▸ **RECORDS SHOWN**
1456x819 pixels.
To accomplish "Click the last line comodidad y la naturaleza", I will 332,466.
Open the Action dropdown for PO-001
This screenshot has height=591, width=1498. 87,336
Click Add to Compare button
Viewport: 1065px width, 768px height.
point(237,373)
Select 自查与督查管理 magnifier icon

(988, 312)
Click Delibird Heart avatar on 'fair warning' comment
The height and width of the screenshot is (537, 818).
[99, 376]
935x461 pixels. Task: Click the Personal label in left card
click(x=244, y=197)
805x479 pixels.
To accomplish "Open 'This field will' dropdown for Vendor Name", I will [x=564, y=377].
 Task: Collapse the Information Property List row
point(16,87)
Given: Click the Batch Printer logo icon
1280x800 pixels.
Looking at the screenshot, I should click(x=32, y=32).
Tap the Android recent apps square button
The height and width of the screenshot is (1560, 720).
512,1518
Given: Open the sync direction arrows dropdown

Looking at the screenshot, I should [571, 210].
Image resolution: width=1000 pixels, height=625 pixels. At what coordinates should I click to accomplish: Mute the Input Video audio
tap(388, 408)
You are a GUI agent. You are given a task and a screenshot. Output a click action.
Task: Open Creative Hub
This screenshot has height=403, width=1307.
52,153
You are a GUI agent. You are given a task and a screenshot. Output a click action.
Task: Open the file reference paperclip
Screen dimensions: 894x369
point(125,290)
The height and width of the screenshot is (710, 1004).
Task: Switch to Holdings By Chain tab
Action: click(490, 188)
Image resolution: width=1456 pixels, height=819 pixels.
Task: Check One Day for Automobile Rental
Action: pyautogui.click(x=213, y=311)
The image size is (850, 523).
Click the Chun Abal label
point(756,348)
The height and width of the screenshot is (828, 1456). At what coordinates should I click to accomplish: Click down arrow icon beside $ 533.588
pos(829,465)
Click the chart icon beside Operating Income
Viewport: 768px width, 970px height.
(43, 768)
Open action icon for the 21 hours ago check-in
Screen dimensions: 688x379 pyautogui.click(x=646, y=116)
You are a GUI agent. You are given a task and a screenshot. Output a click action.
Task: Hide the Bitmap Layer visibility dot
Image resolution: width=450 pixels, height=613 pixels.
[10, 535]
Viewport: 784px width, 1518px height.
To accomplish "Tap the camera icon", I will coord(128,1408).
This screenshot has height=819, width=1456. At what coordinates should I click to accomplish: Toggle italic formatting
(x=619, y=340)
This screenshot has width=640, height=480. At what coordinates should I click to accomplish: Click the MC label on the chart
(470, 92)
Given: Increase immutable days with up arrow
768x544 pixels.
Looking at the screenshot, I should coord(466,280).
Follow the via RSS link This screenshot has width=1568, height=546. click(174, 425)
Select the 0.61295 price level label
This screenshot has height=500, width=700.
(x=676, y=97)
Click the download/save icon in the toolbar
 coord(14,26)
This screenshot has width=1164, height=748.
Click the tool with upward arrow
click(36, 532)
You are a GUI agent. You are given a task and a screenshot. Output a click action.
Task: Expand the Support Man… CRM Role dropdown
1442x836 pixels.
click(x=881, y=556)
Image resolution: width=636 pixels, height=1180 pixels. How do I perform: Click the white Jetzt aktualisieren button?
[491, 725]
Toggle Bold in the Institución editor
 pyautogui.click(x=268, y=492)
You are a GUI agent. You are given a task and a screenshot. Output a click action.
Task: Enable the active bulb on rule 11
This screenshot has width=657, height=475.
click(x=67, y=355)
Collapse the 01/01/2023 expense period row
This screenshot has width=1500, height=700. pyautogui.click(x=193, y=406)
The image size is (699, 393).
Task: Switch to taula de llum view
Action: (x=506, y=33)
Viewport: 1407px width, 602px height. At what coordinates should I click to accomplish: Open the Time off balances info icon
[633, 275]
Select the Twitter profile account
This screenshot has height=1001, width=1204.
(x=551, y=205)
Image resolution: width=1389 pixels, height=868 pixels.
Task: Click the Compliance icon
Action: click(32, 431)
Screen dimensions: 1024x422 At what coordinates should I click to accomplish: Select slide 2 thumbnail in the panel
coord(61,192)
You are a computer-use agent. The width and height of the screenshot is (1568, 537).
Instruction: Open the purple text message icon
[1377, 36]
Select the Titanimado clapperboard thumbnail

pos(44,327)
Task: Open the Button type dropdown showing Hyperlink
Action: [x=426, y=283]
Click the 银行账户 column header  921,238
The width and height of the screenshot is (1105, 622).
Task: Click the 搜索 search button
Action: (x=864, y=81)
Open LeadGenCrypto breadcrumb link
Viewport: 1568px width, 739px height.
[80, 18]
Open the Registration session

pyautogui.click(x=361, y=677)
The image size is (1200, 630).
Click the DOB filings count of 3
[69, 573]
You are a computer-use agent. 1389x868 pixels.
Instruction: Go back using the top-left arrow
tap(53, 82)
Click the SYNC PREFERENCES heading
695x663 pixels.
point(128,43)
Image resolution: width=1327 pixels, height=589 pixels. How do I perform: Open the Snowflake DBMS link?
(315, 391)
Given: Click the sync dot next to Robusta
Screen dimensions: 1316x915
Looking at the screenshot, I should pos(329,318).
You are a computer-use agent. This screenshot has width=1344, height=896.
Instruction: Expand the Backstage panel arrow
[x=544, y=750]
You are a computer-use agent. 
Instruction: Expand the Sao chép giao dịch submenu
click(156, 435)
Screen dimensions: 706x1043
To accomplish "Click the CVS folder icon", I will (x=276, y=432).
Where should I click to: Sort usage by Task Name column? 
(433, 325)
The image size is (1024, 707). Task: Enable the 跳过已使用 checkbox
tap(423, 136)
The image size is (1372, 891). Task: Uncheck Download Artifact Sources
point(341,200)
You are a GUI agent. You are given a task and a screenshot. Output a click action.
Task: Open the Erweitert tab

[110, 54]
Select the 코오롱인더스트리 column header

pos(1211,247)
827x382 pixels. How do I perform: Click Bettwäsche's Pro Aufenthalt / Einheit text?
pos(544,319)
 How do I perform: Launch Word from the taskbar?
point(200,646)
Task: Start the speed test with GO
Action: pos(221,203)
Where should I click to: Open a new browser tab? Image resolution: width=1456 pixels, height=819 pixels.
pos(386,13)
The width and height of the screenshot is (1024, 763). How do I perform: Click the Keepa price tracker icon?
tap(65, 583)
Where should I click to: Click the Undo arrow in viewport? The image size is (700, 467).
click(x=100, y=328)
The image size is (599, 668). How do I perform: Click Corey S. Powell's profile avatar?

▸ **TASK DESCRIPTION**
Can you rewrite the data above, replacing every "GUI agent" with "screen assistant" and keeping everything else unchanged?

▸ **COMPLETED EXERCISE**
1456x819 pixels.
To accomplish "Click the last line comodidad y la naturaleza", I will 332,466.
Open the Action dropdown for PO-001
This screenshot has height=591, width=1498. 87,336
Click Add to Compare button
Viewport: 1065px width, 768px height.
point(237,373)
Select 自查与督查管理 magnifier icon

(988, 312)
Click Delibird Heart avatar on 'fair warning' comment
The height and width of the screenshot is (537, 818).
[99, 376]
935x461 pixels. Task: Click the Personal label in left card
click(x=244, y=197)
805x479 pixels.
To accomplish "Open 'This field will' dropdown for Vendor Name", I will [x=564, y=377].
 Task: Collapse the Information Property List row
point(16,87)
Given: Click the Batch Printer logo icon
1280x800 pixels.
Looking at the screenshot, I should click(x=32, y=32).
Tap the Android recent apps square button
The height and width of the screenshot is (1560, 720).
512,1518
Given: Open the sync direction arrows dropdown

Looking at the screenshot, I should [571, 210].
Image resolution: width=1000 pixels, height=625 pixels. At what coordinates should I click to accomplish: Mute the Input Video audio
tap(388, 408)
You are a screen assistant. You are given a task and a screenshot. Output a click action.
Task: Open Creative Hub
This screenshot has height=403, width=1307.
52,153
You are a screen assistant. You are given a task and a screenshot. Output a click action.
Task: Open the file reference paperclip
Screen dimensions: 894x369
point(125,290)
The height and width of the screenshot is (710, 1004).
Task: Switch to Holdings By Chain tab
Action: click(490, 188)
Image resolution: width=1456 pixels, height=819 pixels.
Task: Check One Day for Automobile Rental
Action: pyautogui.click(x=213, y=311)
The image size is (850, 523).
Click the Chun Abal label
point(756,348)
The height and width of the screenshot is (828, 1456). At what coordinates should I click to accomplish: Click down arrow icon beside $ 533.588
pos(829,465)
Click the chart icon beside Operating Income
Viewport: 768px width, 970px height.
(43, 768)
Open action icon for the 21 hours ago check-in
Screen dimensions: 688x379 pyautogui.click(x=646, y=116)
You are a screen assistant. You are given a task and a screenshot. Output a click action.
Task: Hide the Bitmap Layer visibility dot
Image resolution: width=450 pixels, height=613 pixels.
[10, 535]
Viewport: 784px width, 1518px height.
To accomplish "Tap the camera icon", I will coord(128,1408).
This screenshot has height=819, width=1456. At what coordinates should I click to accomplish: Toggle italic formatting
(x=619, y=340)
This screenshot has width=640, height=480. At what coordinates should I click to accomplish: Click the MC label on the chart
(470, 92)
Given: Increase immutable days with up arrow
768x544 pixels.
Looking at the screenshot, I should coord(466,280).
Follow the via RSS link This screenshot has width=1568, height=546. click(174, 425)
Select the 0.61295 price level label
This screenshot has height=500, width=700.
(x=676, y=97)
Click the download/save icon in the toolbar
 coord(14,26)
This screenshot has width=1164, height=748.
Click the tool with upward arrow
click(36, 532)
You are a screen assistant. You are given a task and a screenshot. Output a click action.
Task: Expand the Support Man… CRM Role dropdown
1442x836 pixels.
click(x=881, y=556)
Image resolution: width=636 pixels, height=1180 pixels. How do I perform: Click the white Jetzt aktualisieren button?
[491, 725]
Toggle Bold in the Institución editor
 pyautogui.click(x=268, y=492)
You are a screen assistant. You are given a task and a screenshot. Output a click action.
Task: Enable the active bulb on rule 11
This screenshot has width=657, height=475.
click(x=67, y=355)
Collapse the 01/01/2023 expense period row
This screenshot has width=1500, height=700. pyautogui.click(x=193, y=406)
The image size is (699, 393).
Task: Switch to taula de llum view
Action: (x=506, y=33)
Viewport: 1407px width, 602px height. At what coordinates should I click to accomplish: Open the Time off balances info icon
[633, 275]
Select the Twitter profile account
This screenshot has height=1001, width=1204.
(x=551, y=205)
Image resolution: width=1389 pixels, height=868 pixels.
Task: Click the Compliance icon
Action: click(32, 431)
Screen dimensions: 1024x422 At what coordinates should I click to accomplish: Select slide 2 thumbnail in the panel
coord(61,192)
You are a computer-use agent. The width and height of the screenshot is (1568, 537).
Instruction: Open the purple text message icon
[1377, 36]
Select the Titanimado clapperboard thumbnail

pos(44,327)
Task: Open the Button type dropdown showing Hyperlink
Action: [x=426, y=283]
Click the 银行账户 column header  921,238
The width and height of the screenshot is (1105, 622).
Task: Click the 搜索 search button
Action: (x=864, y=81)
Open LeadGenCrypto breadcrumb link
Viewport: 1568px width, 739px height.
[80, 18]
Open the Registration session

pyautogui.click(x=361, y=677)
The image size is (1200, 630).
Click the DOB filings count of 3
[69, 573]
You are a computer-use agent. 1389x868 pixels.
Instruction: Go back using the top-left arrow
tap(53, 82)
Click the SYNC PREFERENCES heading
695x663 pixels.
point(128,43)
Image resolution: width=1327 pixels, height=589 pixels. How do I perform: Open the Snowflake DBMS link?
(315, 391)
Given: Click the sync dot next to Robusta
Screen dimensions: 1316x915
Looking at the screenshot, I should pos(329,318).
You are a computer-use agent. This screenshot has width=1344, height=896.
Instruction: Expand the Backstage panel arrow
[x=544, y=750]
You are a computer-use agent. 
Instruction: Expand the Sao chép giao dịch submenu
click(156, 435)
Screen dimensions: 706x1043
To accomplish "Click the CVS folder icon", I will (x=276, y=432).
Where should I click to: Sort usage by Task Name column? 
(433, 325)
The image size is (1024, 707). Task: Enable the 跳过已使用 checkbox
tap(423, 136)
The image size is (1372, 891). Task: Uncheck Download Artifact Sources
point(341,200)
You are a screen assistant. You are given a task and a screenshot. Output a click action.
Task: Open the Erweitert tab

[110, 54]
Select the 코오롱인더스트리 column header

pos(1211,247)
827x382 pixels. How do I perform: Click Bettwäsche's Pro Aufenthalt / Einheit text?
pos(544,319)
 How do I perform: Launch Word from the taskbar?
point(200,646)
Task: Start the speed test with GO
Action: pos(221,203)
Where should I click to: Open a new browser tab? Image resolution: width=1456 pixels, height=819 pixels.
pos(386,13)
The width and height of the screenshot is (1024, 763). How do I perform: Click the Keepa price tracker icon?
tap(65, 583)
Where should I click to: Click the Undo arrow in viewport? The image size is (700, 467).
click(x=100, y=328)
The image size is (599, 668). How do I perform: Click Corey S. Powell's profile avatar?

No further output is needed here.